- Excerpted data:

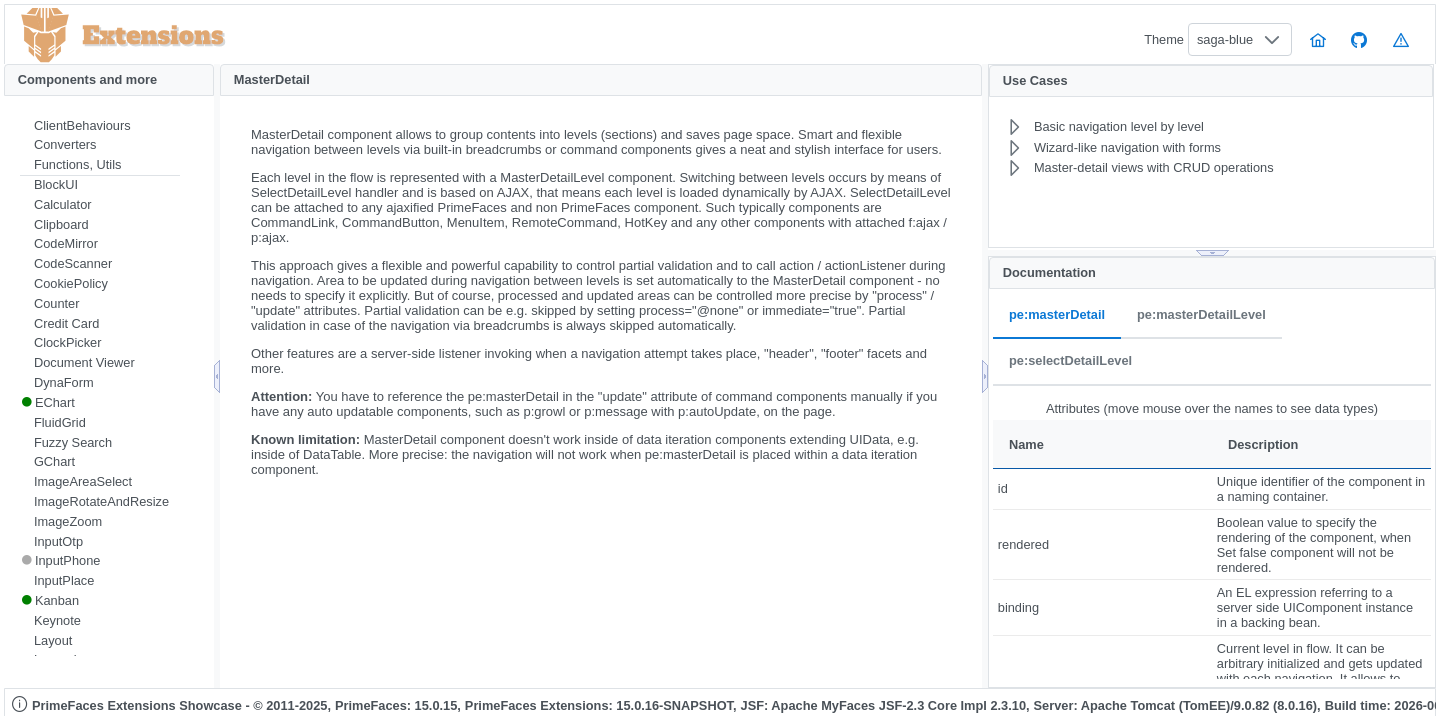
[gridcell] (1102, 489)
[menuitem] (100, 126)
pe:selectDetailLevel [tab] (1070, 361)
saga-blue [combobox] (1225, 39)
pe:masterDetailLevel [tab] (1201, 315)
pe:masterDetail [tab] (1057, 315)
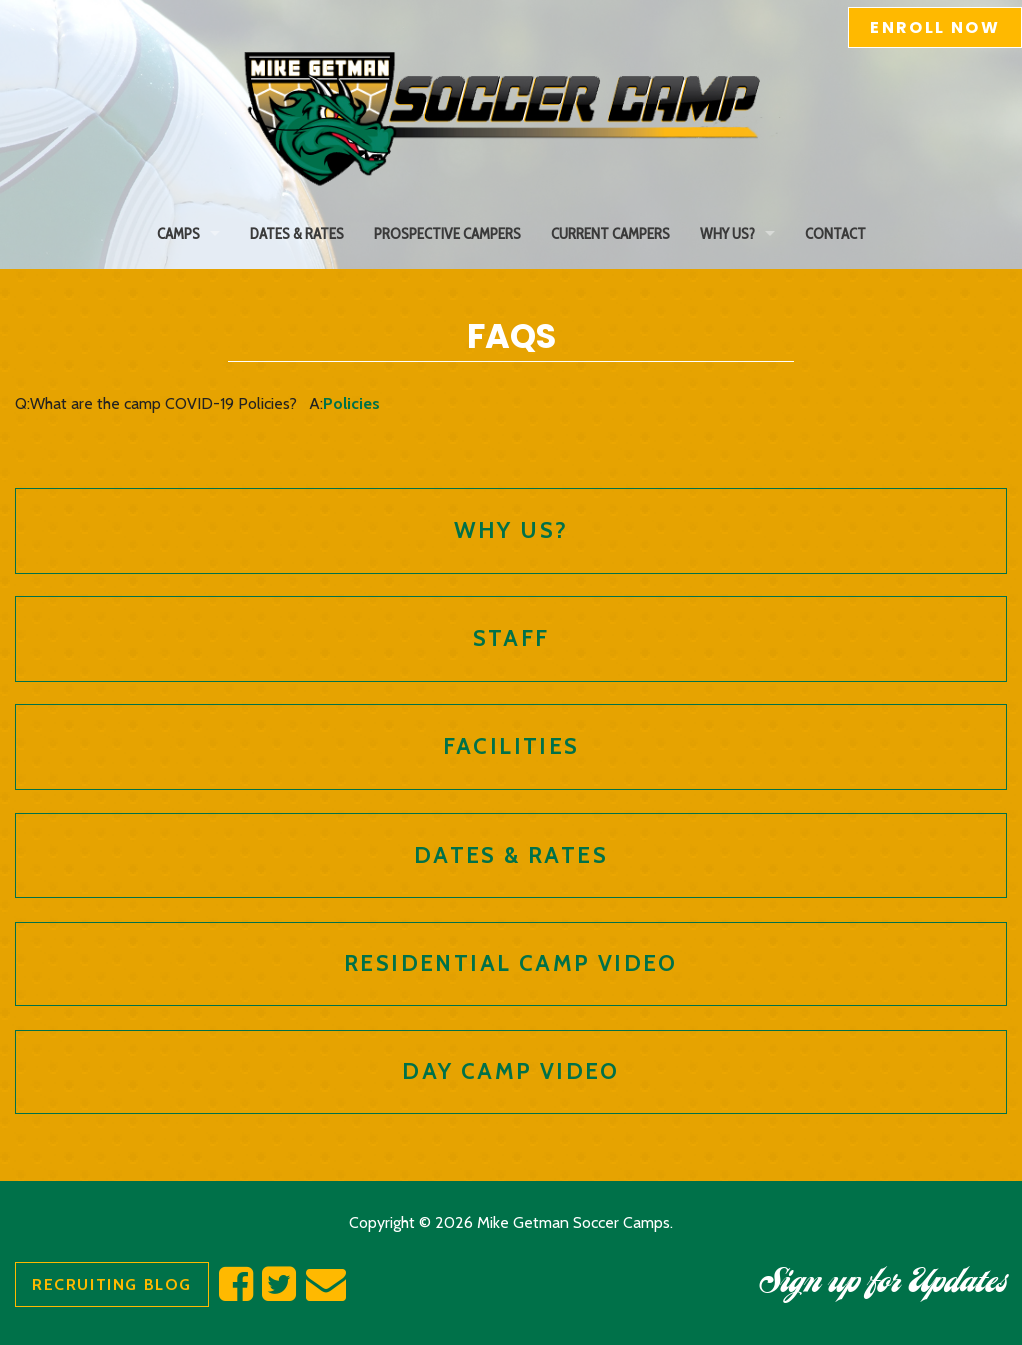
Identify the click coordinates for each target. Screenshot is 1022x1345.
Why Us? (727, 233)
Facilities (511, 746)
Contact (835, 233)
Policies (351, 403)
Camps (178, 233)
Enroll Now (935, 27)
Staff (511, 638)
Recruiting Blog (112, 1284)
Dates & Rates (297, 233)
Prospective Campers (447, 233)
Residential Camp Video (511, 963)
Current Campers (610, 233)
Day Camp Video (511, 1071)
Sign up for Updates (883, 1285)
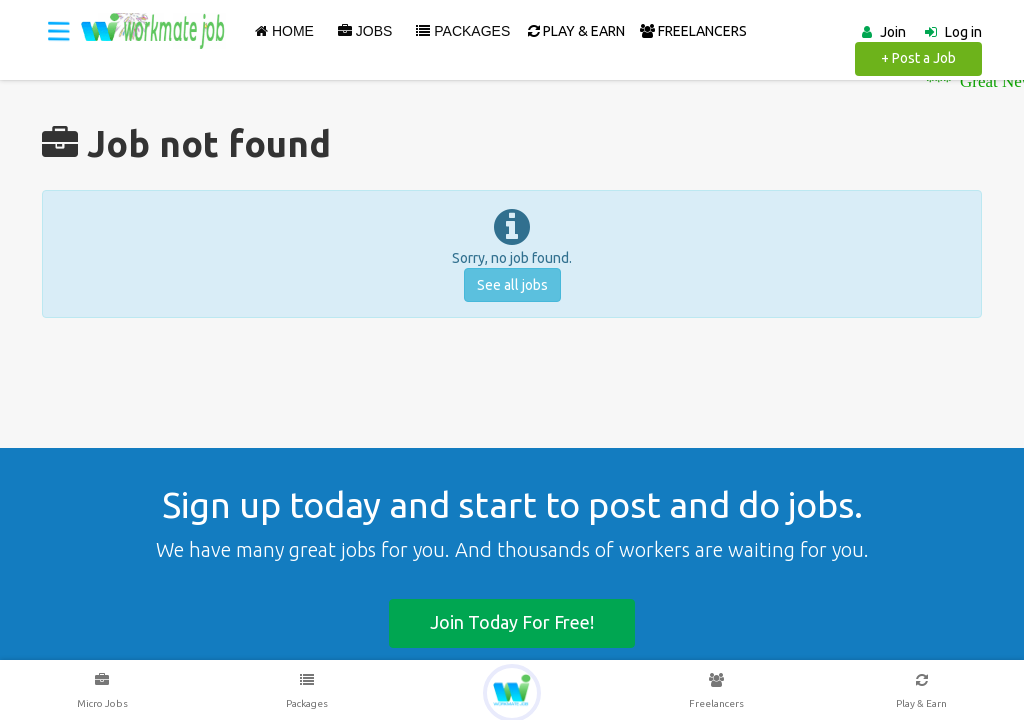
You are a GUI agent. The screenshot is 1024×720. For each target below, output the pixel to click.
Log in (963, 32)
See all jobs (512, 285)
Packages (463, 31)
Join (893, 32)
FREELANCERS (693, 31)
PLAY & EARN (576, 31)
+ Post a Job (918, 58)
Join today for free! (512, 622)
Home (284, 31)
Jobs (365, 31)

- The task:
Copy every line of the items above word for word, leaving out the pictures.

- Exercise answer:
[gridcell] (1102, 489)
[menuitem] (100, 126)
pe:selectDetailLevel [tab] (1070, 361)
saga-blue [combobox] (1225, 39)
pe:masterDetailLevel [tab] (1201, 315)
pe:masterDetail [tab] (1057, 315)
Identify the click coordinates for each target. Screenshot is 1022x1345.
Why Us? (727, 233)
Facilities (511, 746)
Contact (835, 233)
Policies (351, 403)
Camps (178, 233)
Enroll Now (935, 27)
Staff (511, 638)
Recruiting Blog (112, 1284)
Dates & Rates (297, 233)
Prospective Campers (447, 233)
Residential Camp Video (511, 963)
Current Campers (610, 233)
Day Camp Video (511, 1071)
Sign up for Updates (883, 1285)
You are a GUI agent. The screenshot is 1024×720. For each target below, output the pixel to click.
Log in (963, 32)
See all jobs (512, 285)
Packages (463, 31)
Join (893, 32)
FREELANCERS (693, 31)
PLAY & EARN (576, 31)
+ Post a Job (918, 58)
Join today for free! (512, 622)
Home (284, 31)
Jobs (365, 31)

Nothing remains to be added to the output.